» ОТРЫВОК СТРАНИЦЫ
───

Мемуары - Феликс Феликсович Юсупов
Осенью, вернувшись домой, мы застали на Пьер-Герен вавилонское столпотворение: Никита с женой и двумя детьми и наша дочь с внучкой. Вернее сказать, цыганский табор. Гриша с Денизой были еще в Биаррице, хозяйством занимались обе Ирины. Вскоре хозяйки уехали: старшая – в Англию, младшая – в Италию. Я встал на постой в «Вуймон» к моим дорогим делле Донне.
Почти всякий день ужинали с Робером и Мари вместе, вместе часто бывали в театре. В те дни познакомился с Жаном Маре, заходившим в «Вуймон» поужинать с нами. Он был мил и прост, что редко у звезд.

───

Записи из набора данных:
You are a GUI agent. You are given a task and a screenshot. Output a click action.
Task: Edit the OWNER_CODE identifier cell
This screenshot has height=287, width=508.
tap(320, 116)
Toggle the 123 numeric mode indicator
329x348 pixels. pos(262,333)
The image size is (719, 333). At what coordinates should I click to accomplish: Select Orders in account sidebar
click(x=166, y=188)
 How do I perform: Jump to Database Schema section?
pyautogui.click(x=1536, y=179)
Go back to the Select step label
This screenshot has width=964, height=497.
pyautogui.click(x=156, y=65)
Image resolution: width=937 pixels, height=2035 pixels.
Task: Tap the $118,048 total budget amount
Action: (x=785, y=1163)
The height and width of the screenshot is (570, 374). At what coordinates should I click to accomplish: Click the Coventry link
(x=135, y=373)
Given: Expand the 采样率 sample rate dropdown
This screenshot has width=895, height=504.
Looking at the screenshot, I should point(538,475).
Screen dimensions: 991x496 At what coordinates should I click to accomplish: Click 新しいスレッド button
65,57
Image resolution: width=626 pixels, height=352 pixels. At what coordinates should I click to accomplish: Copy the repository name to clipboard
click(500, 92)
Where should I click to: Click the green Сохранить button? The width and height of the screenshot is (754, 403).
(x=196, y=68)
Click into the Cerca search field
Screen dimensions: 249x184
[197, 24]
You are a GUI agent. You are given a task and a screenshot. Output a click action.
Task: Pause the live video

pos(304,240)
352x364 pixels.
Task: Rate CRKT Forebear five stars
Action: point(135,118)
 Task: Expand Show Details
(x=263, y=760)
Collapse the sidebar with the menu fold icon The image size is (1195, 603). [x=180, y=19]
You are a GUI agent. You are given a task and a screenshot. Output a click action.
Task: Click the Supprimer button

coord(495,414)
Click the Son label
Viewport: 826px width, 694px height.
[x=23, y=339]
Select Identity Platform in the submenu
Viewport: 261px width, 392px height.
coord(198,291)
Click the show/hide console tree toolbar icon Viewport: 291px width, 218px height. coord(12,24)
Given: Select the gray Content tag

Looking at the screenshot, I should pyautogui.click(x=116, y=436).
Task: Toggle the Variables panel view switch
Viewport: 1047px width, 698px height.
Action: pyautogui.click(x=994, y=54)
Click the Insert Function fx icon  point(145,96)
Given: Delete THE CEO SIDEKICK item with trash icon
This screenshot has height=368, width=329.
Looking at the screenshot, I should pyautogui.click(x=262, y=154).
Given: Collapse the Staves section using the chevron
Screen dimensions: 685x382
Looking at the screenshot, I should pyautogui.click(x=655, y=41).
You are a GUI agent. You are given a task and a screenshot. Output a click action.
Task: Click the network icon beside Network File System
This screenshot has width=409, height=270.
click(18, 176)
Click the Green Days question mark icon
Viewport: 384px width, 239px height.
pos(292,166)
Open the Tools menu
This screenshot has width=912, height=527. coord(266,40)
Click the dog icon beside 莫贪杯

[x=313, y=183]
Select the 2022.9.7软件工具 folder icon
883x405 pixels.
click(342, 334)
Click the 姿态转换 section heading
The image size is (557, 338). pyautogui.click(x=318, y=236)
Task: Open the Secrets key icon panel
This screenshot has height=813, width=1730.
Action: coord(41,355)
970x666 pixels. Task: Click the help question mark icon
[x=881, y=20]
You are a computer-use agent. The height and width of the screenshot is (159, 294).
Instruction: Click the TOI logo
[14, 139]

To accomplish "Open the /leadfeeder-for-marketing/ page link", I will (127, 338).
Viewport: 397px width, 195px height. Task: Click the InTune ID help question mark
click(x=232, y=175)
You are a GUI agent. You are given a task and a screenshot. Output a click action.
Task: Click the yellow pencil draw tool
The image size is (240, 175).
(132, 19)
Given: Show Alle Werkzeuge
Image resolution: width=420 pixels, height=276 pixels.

───

» ЗАДАНИЕ
Пожалуйста, перепишите без изменений часть отрывка из мемуаров между словами «Мемуары - Феликс» и «редко у звезд.» включительно. Материал здесь никакой роли не играет.

» ОТВЕТ
Мемуары - Феликс Феликсович Юсупов
Осенью, вернувшись домой, мы застали на Пьер-Герен вавилонское столпотворение: Никита с женой и двумя детьми и наша дочь с внучкой. Вернее сказать, цыганский табор. Гриша с Денизой были еще в Биаррице, хозяйством занимались обе Ирины. Вскоре хозяйки уехали: старшая – в Англию, младшая – в Италию. Я встал на постой в «Вуймон» к моим дорогим делле Донне.
Почти всякий день ужинали с Робером и Мари вместе, вместе часто бывали в театре. В те дни познакомился с Жаном Маре, заходившим в «Вуймон» поужинать с нами. Он был мил и прост, что редко у звезд.